▸ ASSIGNED TASK
For each line of the data below, copy it if it holds the word "Given".

▸ DATASET EXCERPTS
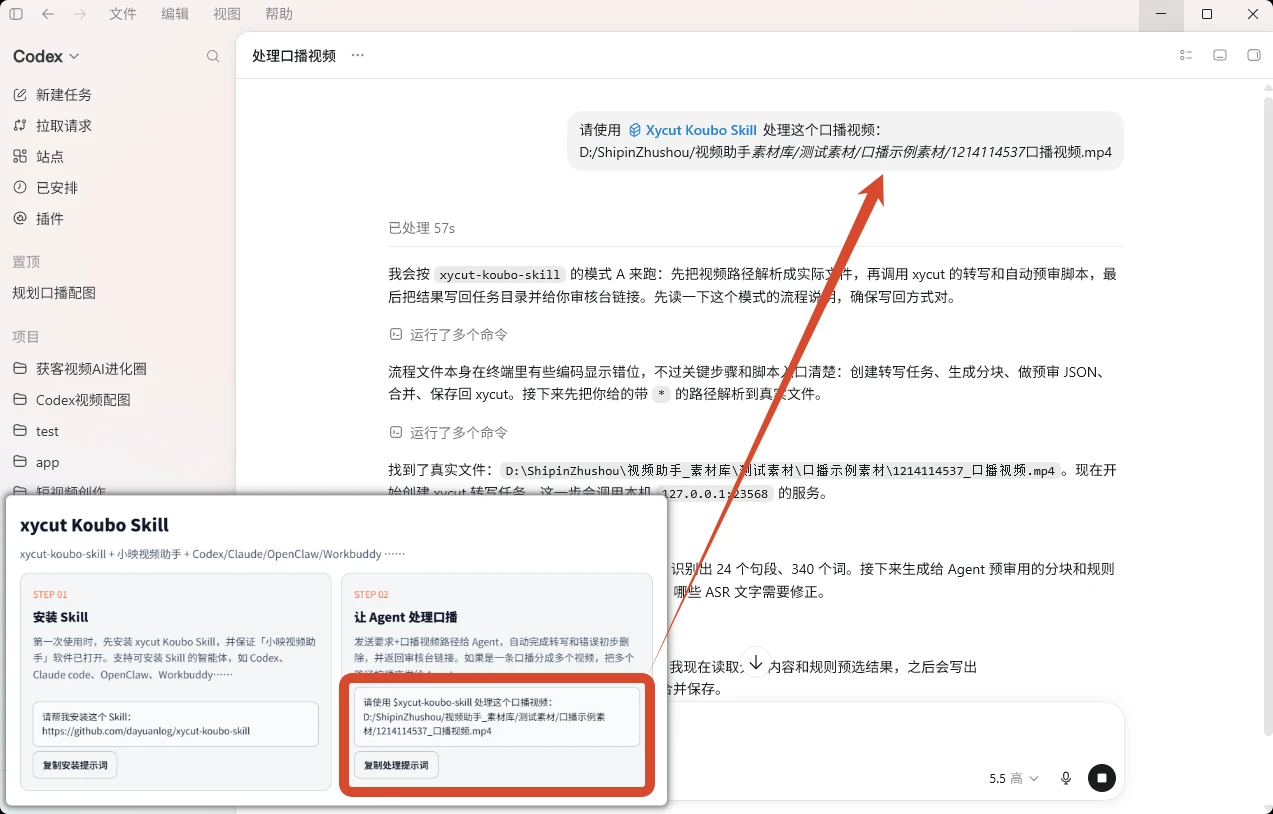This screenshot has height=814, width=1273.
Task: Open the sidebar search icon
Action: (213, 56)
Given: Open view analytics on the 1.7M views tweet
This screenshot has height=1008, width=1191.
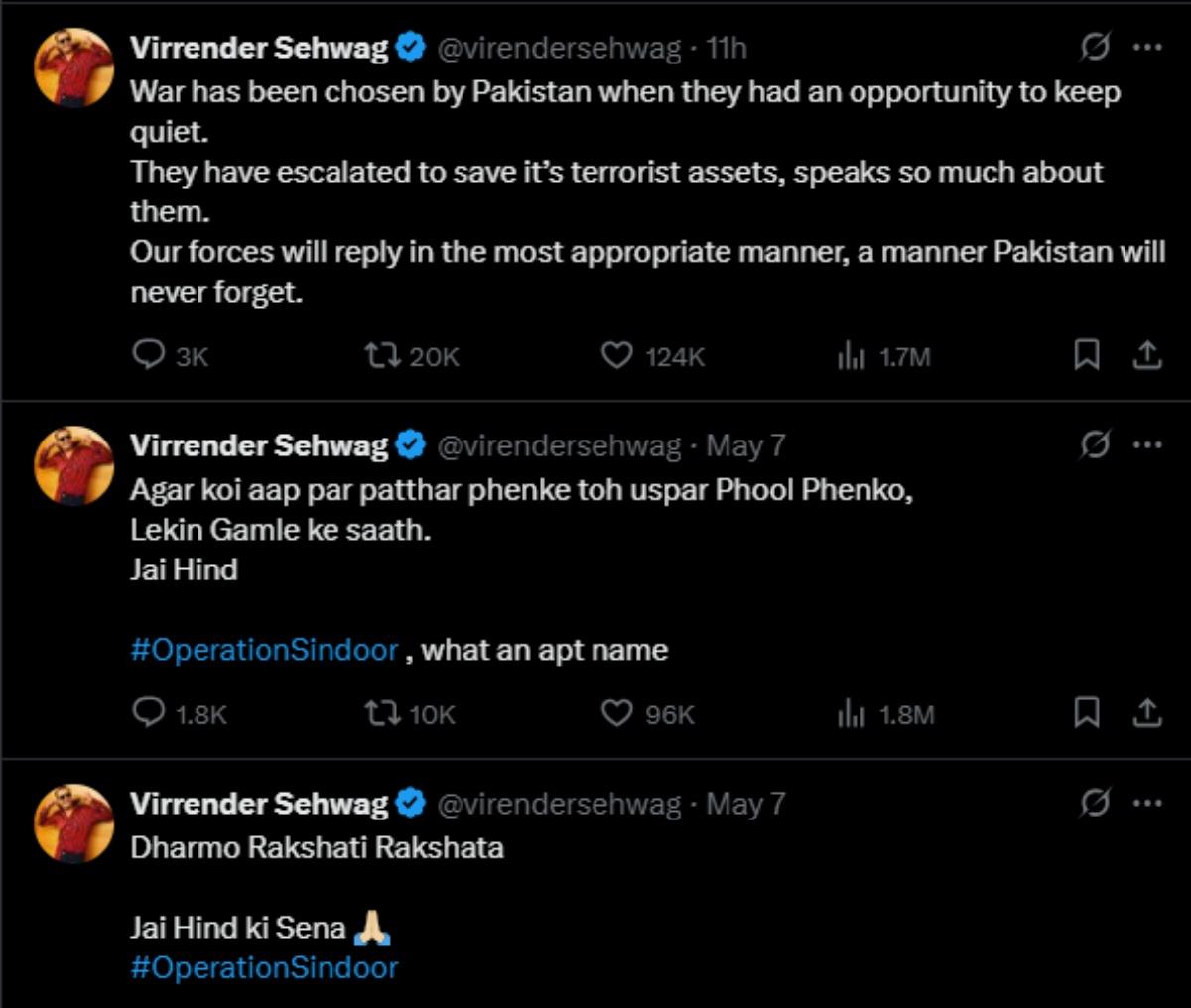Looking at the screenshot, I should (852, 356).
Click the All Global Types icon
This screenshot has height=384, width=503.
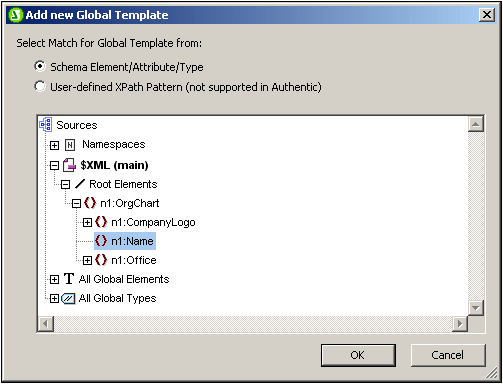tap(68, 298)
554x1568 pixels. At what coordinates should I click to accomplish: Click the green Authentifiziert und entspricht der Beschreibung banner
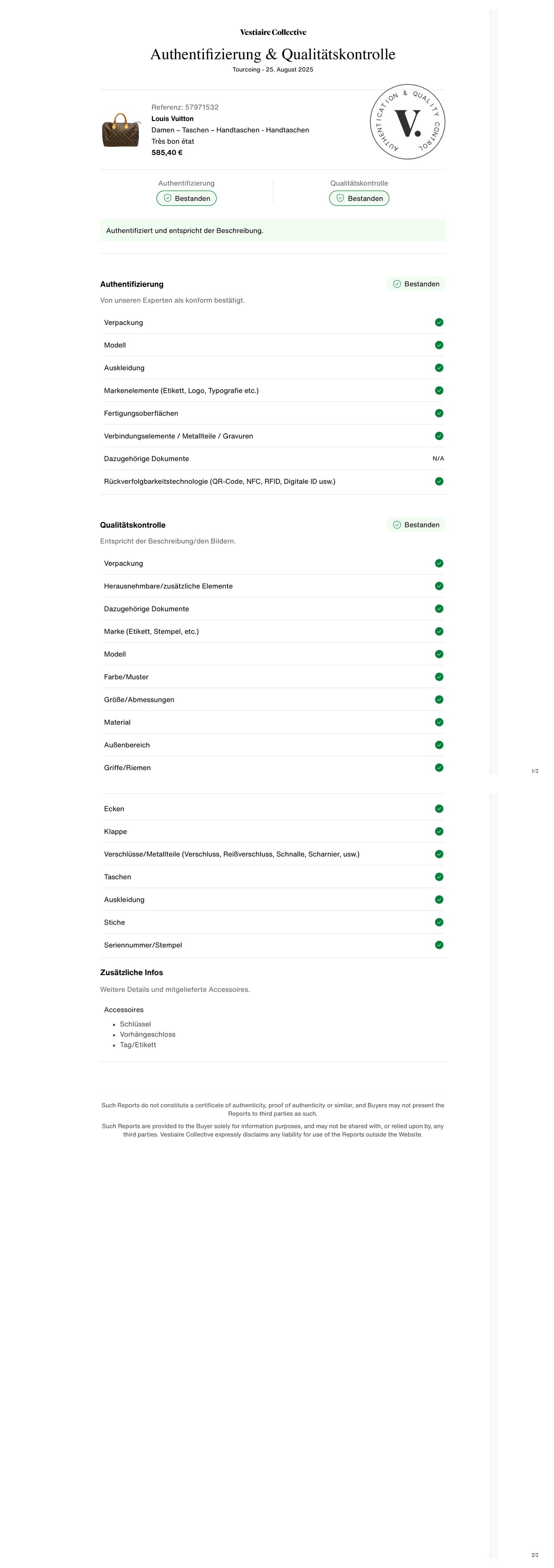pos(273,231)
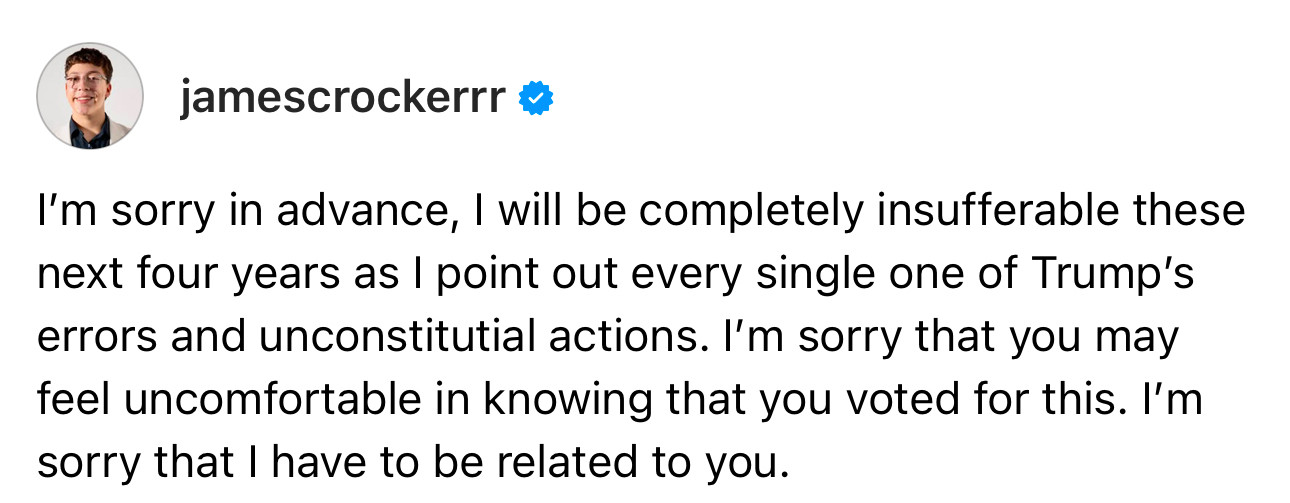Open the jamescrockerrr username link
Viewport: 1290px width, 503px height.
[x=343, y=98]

==

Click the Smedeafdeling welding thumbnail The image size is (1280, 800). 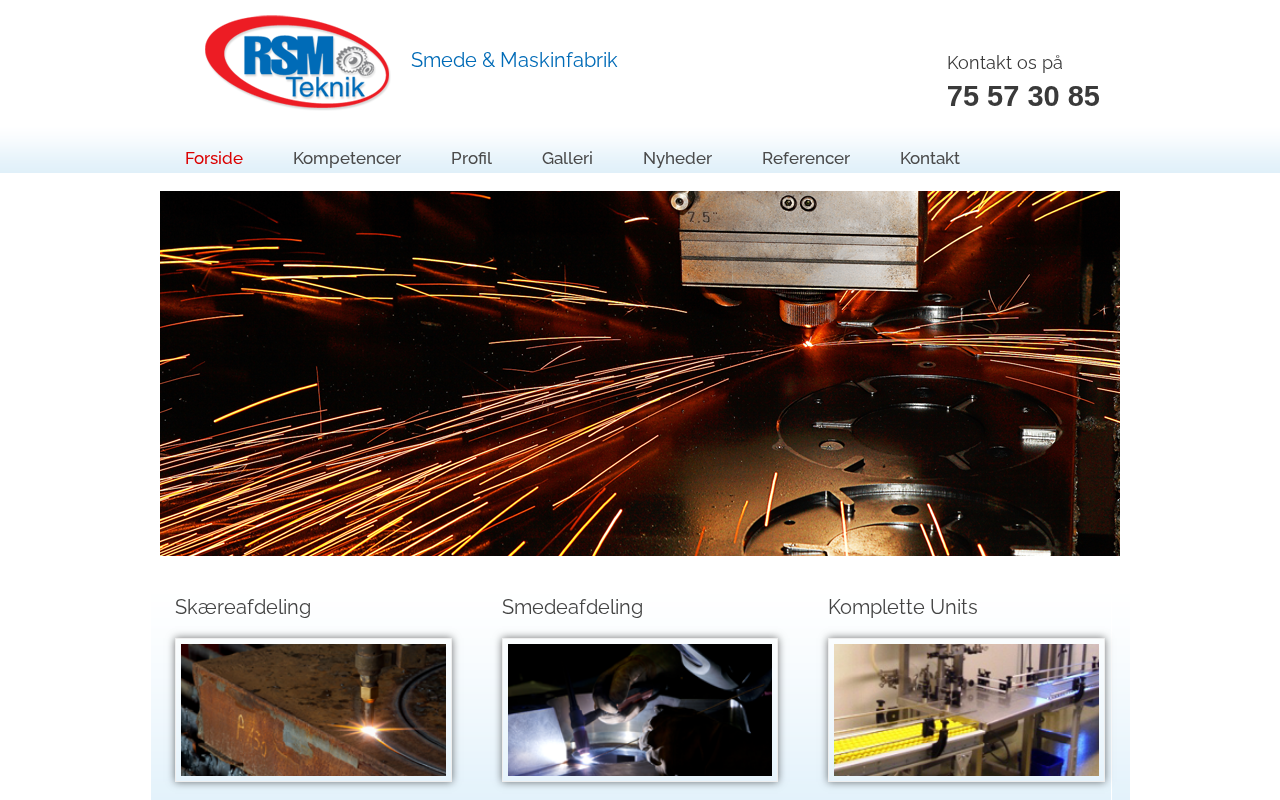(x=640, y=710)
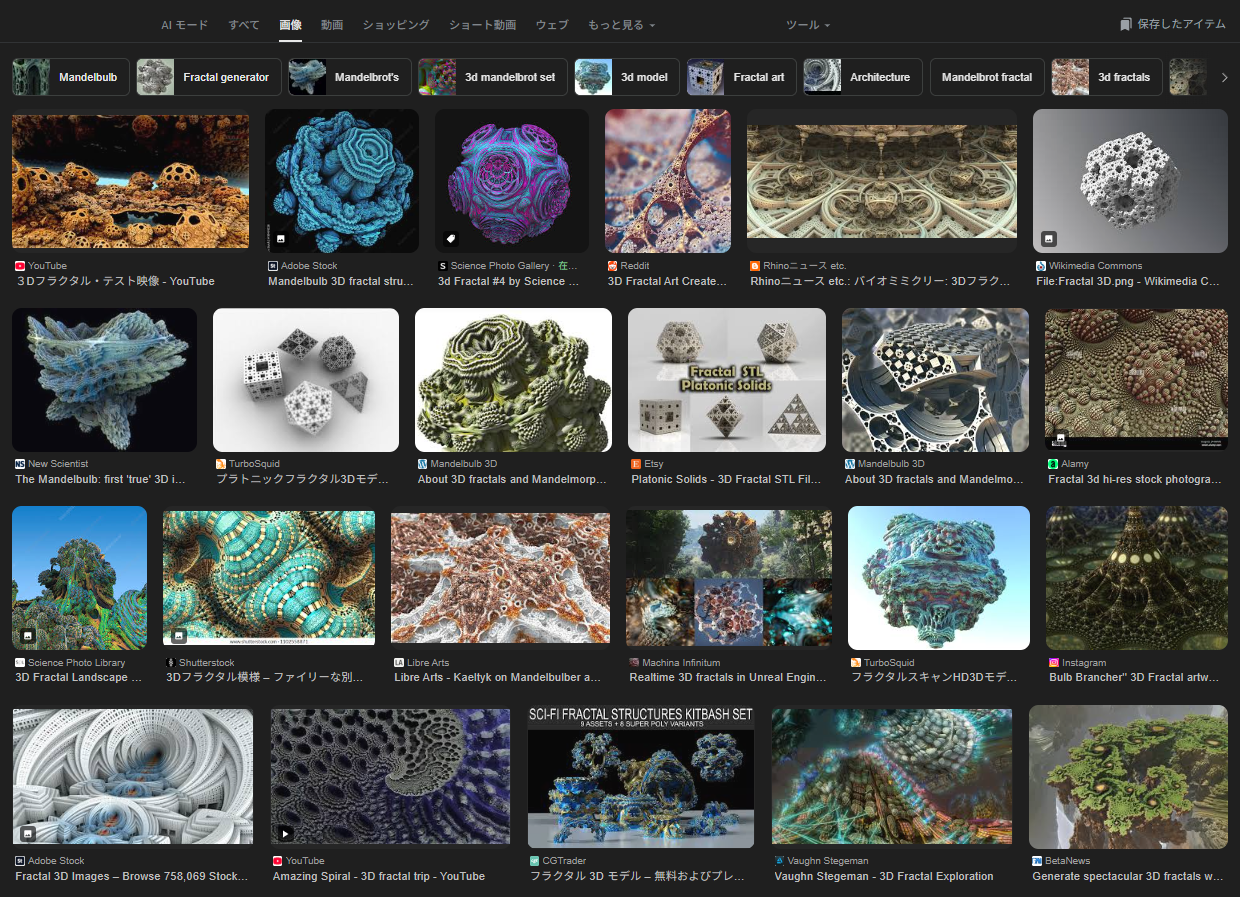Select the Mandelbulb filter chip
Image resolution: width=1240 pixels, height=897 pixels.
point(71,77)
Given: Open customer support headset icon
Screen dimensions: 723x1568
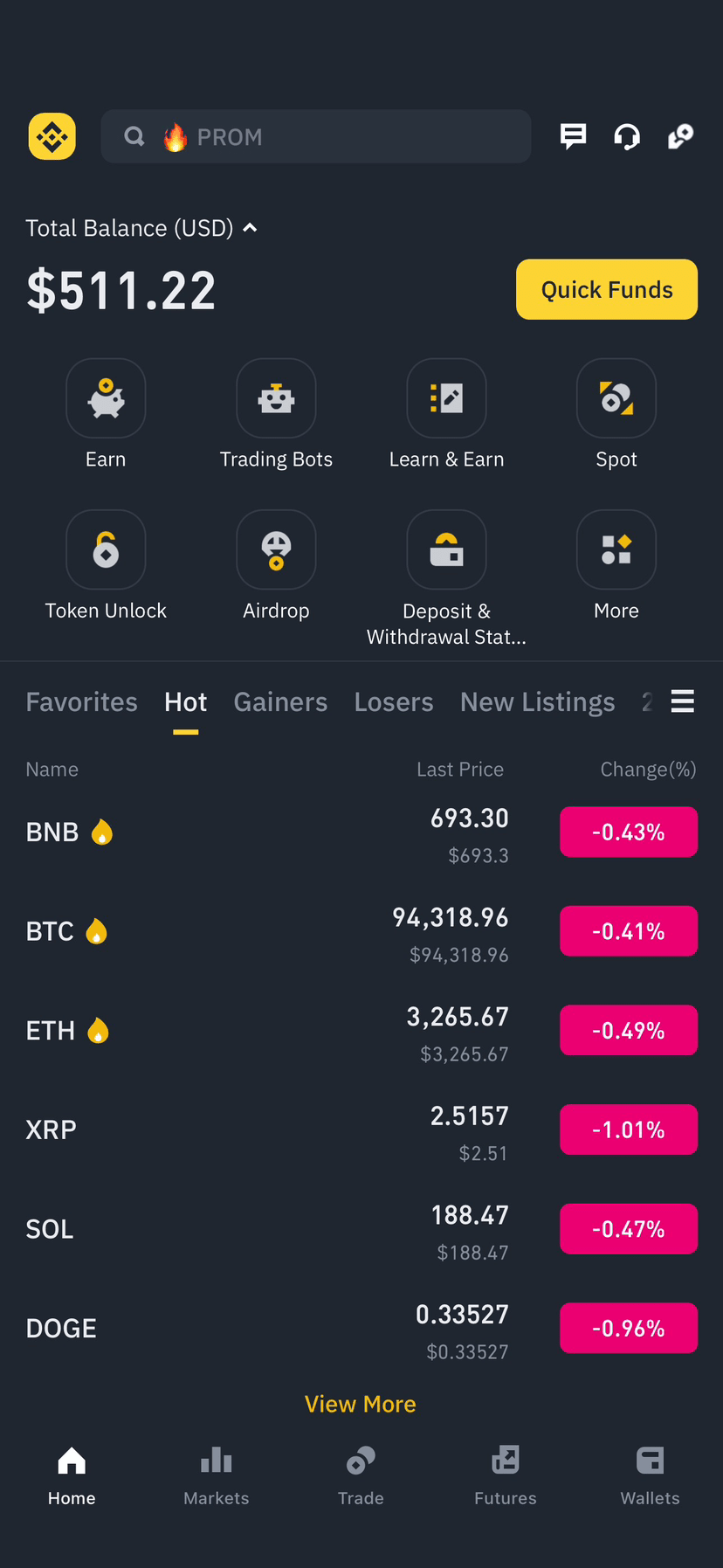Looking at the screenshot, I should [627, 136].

---

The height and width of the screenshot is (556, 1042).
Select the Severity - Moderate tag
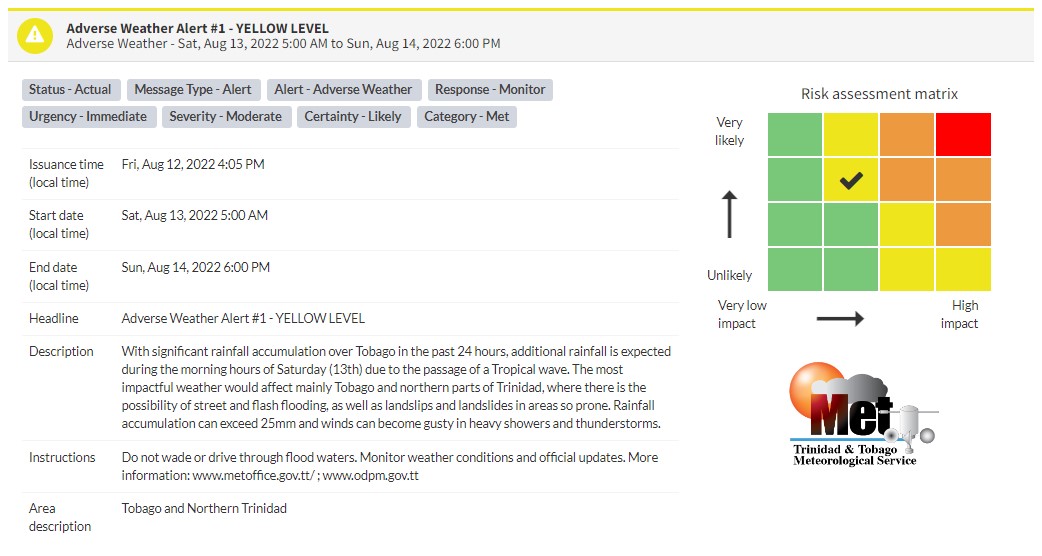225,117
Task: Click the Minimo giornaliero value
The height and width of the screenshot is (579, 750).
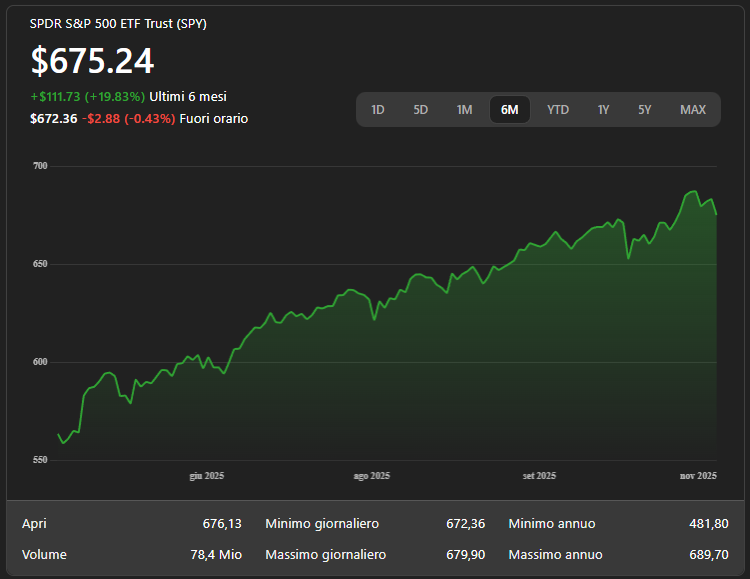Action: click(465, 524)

▸ EXERCISE RESULT
Given: Open view analytics on the 1.7M views tweet
Given: Open customer support headset icon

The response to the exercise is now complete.